Canonical Link Tag Examples - A Way to Avoid Duplicate Content
80Does Duplicate Content Make Sense? Use the Canonical Link Tag to Show Robots the Way.
As you probably know, most of the major search engines use robots to index websites. It's however difficult for many of these robots to decide on which information to index when it comes across session ids, pagination links, sort menus, gallery view links, results per page links etc. By providing the canonical link tag, we are telling the robots exactly which information to index.
While there are many articles online explaining what canonical link tags do, I couldn't find any posts that gave real world examples on working with page links, view option links (example: list view or gallery view) and results per page links.
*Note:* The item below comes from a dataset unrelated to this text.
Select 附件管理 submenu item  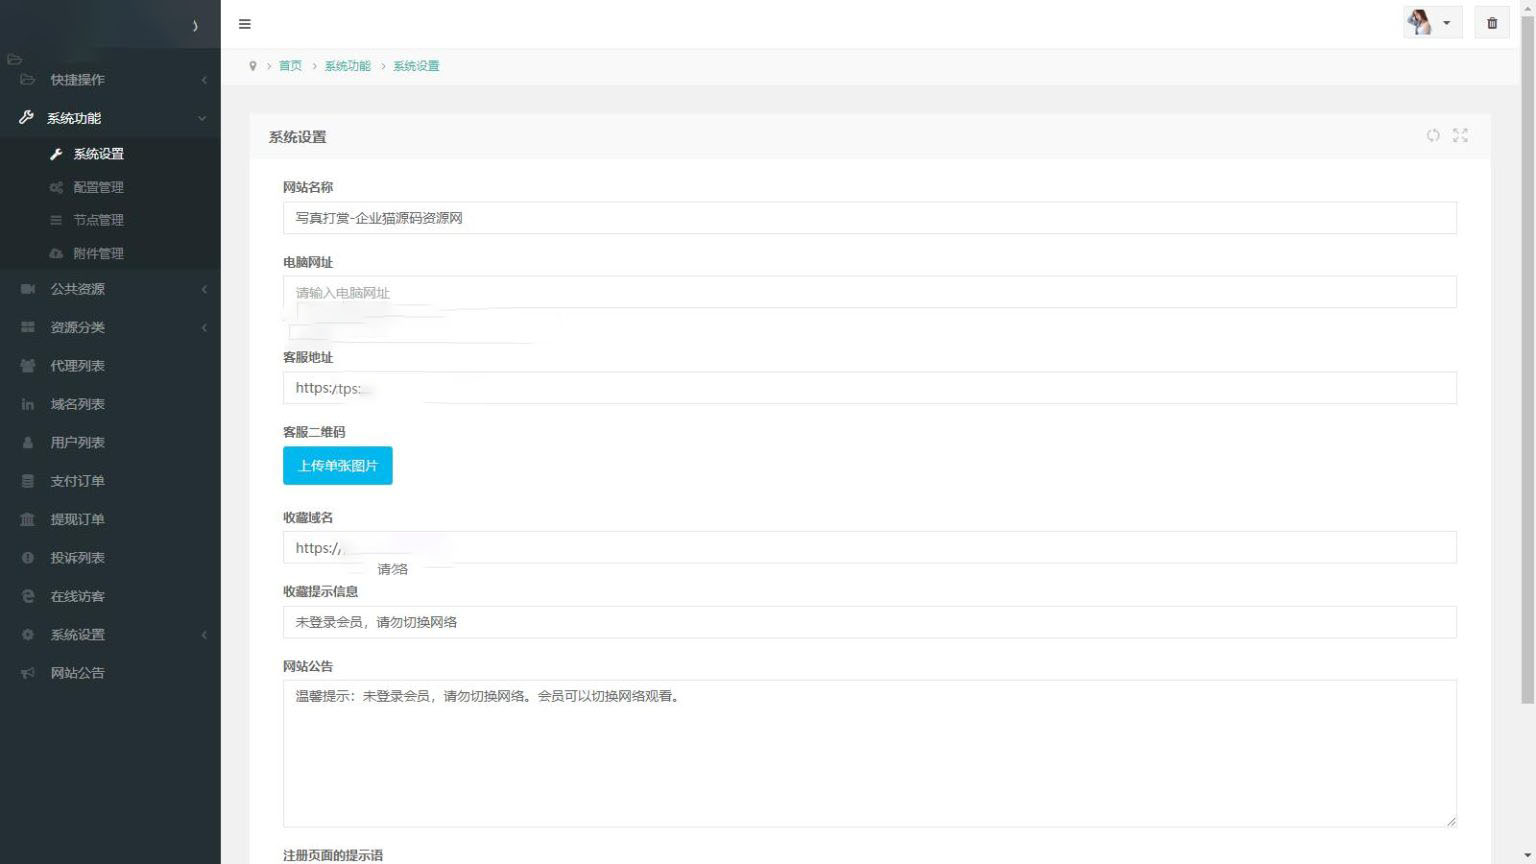click(98, 254)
In this post I will provide information on which link variables to remove and which to keep.
Please understand that these decisions should be made carefully and you should not attempt this if you do not fully understand the concept. You are doing this at your own risk and the slightest mistake could do more harm than good.
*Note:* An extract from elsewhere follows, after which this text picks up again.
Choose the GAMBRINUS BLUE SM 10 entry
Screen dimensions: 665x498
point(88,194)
First I will start with the basics:
Duplicate content or duplicate title & description meta tag suggestions in Google webmaster tools usually take place when a page on your website is accessed by more than 1 unique URL. For example, on many websites the homepage can be reached through multiple URLs, please see the 3 URLs below:
http://www.yourdomain.com
http://www.yourdomain.com/
http://www.yourdomain.com/index.html
All of the above URLs look different yet the landing pages remain the same. By implementing the canonical link tag, you are telling the robots which URL to use as your homepage.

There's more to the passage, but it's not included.